===== Given records =====

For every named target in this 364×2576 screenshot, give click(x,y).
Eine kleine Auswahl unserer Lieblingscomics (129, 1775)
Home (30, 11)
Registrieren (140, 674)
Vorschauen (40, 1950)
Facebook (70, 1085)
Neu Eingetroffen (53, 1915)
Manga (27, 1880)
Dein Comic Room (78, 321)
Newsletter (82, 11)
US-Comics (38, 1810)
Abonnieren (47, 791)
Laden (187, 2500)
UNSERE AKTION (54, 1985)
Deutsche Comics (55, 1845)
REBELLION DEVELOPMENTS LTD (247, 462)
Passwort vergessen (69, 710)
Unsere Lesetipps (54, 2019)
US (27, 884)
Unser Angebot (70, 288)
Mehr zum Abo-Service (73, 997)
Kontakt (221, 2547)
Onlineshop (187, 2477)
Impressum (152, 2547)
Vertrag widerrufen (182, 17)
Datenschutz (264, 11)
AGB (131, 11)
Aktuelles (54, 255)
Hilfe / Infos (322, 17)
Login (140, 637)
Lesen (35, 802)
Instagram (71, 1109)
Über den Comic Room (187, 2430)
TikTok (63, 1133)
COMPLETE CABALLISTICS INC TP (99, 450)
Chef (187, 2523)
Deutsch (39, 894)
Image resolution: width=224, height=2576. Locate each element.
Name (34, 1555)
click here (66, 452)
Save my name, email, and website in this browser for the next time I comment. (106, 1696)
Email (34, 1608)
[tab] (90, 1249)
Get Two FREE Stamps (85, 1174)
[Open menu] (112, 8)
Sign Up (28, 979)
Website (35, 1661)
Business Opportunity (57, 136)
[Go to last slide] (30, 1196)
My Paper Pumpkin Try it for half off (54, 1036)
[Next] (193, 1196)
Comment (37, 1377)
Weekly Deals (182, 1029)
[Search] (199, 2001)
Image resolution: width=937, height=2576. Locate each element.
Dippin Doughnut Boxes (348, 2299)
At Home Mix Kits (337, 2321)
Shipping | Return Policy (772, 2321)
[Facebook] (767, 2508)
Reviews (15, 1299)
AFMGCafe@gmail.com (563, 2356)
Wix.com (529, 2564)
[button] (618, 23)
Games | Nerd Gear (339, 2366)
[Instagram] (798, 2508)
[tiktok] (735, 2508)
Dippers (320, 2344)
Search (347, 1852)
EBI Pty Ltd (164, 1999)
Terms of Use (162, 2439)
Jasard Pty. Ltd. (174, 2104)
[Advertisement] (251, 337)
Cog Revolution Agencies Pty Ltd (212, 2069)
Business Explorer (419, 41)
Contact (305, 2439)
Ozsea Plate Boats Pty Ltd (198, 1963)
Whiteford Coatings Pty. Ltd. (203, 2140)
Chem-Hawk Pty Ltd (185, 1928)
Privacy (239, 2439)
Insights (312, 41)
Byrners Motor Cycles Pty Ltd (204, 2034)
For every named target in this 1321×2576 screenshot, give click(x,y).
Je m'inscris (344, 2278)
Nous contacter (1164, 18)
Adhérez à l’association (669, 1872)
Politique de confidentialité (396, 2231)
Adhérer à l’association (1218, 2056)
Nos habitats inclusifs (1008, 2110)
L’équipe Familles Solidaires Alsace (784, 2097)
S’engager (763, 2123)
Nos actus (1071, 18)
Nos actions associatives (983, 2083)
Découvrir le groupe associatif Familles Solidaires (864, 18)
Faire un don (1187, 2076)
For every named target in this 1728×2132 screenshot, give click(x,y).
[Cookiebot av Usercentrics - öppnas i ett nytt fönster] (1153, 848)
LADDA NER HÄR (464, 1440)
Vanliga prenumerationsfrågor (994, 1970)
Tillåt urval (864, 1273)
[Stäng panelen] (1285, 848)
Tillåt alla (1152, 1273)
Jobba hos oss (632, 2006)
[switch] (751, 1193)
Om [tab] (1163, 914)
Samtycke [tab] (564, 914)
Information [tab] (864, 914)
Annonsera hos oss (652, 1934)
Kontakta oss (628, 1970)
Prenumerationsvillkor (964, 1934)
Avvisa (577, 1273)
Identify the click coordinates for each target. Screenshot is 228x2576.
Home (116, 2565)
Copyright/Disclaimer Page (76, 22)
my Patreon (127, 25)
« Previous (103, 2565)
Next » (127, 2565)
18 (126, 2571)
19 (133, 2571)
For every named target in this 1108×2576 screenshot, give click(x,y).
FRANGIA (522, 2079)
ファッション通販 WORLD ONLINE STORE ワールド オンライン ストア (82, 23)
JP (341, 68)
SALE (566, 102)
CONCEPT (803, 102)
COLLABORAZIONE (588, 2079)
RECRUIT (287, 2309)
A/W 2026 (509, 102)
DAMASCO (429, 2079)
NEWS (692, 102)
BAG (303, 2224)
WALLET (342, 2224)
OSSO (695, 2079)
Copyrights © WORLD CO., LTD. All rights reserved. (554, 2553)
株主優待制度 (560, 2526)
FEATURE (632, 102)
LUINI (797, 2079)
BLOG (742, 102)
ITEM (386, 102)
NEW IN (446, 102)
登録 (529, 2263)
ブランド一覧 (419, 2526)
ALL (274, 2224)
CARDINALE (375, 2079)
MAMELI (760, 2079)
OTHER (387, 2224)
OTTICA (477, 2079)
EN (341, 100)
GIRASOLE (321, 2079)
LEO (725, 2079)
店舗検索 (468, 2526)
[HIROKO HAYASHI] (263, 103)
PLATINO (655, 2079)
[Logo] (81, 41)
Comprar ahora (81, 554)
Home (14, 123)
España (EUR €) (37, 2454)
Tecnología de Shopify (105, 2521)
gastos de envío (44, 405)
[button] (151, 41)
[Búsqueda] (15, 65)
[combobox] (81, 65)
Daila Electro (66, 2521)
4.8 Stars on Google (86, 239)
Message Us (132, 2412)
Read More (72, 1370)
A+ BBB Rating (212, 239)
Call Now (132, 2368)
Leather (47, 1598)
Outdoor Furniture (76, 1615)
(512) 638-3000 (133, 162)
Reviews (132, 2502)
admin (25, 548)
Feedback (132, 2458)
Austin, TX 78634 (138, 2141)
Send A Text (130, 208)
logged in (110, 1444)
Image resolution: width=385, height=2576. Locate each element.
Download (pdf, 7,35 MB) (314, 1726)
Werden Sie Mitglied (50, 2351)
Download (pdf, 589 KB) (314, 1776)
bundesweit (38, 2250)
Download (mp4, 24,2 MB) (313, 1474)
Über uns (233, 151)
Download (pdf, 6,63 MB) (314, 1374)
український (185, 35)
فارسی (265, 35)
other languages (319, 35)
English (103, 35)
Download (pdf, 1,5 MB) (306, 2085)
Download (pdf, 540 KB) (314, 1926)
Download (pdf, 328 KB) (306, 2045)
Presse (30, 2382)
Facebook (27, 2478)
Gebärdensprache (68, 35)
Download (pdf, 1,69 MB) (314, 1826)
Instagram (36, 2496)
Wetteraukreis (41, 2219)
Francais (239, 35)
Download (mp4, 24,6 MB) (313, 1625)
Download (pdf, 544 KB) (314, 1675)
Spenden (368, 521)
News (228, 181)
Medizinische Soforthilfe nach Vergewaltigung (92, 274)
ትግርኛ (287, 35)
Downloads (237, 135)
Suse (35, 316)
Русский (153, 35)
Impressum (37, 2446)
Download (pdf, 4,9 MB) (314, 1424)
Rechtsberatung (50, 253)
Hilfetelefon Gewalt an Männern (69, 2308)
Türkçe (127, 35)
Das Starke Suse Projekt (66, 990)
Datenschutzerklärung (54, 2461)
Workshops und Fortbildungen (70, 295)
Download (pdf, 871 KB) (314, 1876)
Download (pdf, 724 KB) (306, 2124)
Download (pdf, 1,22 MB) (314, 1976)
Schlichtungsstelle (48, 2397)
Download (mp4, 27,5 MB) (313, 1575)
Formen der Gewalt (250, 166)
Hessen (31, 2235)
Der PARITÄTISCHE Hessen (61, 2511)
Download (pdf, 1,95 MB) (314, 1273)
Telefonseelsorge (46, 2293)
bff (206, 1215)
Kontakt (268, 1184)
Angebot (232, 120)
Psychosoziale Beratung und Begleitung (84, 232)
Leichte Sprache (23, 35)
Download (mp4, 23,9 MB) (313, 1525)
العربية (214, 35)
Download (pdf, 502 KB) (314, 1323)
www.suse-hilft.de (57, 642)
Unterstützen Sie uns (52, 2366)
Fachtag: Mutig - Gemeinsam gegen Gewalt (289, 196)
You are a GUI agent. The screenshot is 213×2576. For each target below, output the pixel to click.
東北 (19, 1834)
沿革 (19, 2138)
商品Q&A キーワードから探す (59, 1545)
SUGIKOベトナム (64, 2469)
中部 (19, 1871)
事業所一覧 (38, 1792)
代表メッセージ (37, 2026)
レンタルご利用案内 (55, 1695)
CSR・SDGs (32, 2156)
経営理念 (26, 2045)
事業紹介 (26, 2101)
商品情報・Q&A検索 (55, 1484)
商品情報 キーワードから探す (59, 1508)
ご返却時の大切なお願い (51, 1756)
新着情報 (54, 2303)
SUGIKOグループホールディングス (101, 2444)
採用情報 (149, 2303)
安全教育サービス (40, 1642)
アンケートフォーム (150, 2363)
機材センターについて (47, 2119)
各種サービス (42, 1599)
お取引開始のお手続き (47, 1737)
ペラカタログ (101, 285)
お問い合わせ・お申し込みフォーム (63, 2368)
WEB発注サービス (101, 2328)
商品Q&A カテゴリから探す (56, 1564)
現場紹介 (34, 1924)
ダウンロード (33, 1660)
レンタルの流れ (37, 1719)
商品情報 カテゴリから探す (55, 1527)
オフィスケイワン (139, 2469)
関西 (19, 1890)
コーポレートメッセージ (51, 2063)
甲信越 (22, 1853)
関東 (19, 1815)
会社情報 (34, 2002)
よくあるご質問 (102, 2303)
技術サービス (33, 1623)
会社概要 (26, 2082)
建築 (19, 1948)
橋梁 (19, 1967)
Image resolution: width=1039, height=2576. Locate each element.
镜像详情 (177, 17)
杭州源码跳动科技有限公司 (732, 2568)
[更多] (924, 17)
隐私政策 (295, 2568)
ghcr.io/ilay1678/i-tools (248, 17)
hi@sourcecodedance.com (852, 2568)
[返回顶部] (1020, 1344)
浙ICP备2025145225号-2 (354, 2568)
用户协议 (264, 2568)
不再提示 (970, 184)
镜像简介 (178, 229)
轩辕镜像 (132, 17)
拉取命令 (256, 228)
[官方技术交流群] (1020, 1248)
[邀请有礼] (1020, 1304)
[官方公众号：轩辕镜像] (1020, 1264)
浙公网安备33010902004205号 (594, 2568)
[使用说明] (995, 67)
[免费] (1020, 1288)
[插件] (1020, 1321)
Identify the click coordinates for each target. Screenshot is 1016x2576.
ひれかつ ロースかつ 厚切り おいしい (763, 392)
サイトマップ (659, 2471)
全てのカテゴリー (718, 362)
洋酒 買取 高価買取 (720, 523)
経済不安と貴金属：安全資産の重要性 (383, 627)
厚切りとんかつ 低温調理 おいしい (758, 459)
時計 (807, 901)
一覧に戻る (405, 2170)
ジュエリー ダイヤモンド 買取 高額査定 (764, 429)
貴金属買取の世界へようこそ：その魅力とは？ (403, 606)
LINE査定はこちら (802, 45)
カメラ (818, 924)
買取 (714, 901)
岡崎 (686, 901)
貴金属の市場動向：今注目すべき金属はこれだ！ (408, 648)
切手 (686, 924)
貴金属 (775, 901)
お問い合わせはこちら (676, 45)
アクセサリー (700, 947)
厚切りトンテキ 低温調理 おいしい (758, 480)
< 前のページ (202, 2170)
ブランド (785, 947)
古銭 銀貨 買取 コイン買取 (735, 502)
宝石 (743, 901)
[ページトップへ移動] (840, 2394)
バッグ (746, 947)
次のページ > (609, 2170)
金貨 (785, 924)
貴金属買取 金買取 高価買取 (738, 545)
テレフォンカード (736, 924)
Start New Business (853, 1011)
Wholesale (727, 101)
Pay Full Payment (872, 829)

=====

● Work instructions
Search the entries for the string "this" and collect each line that has it.

● Result
For every named target in this 364×2576 screenshot, give click(x,y).
Save my name, email, and website in this browser for the next time I comment. (106, 1696)
For every named target in this 1321×2576 screenshot, give click(x,y).
For every named target in this 1728×2132 screenshot, give click(x,y).
For every named target in this 1108×2576 screenshot, give click(x,y).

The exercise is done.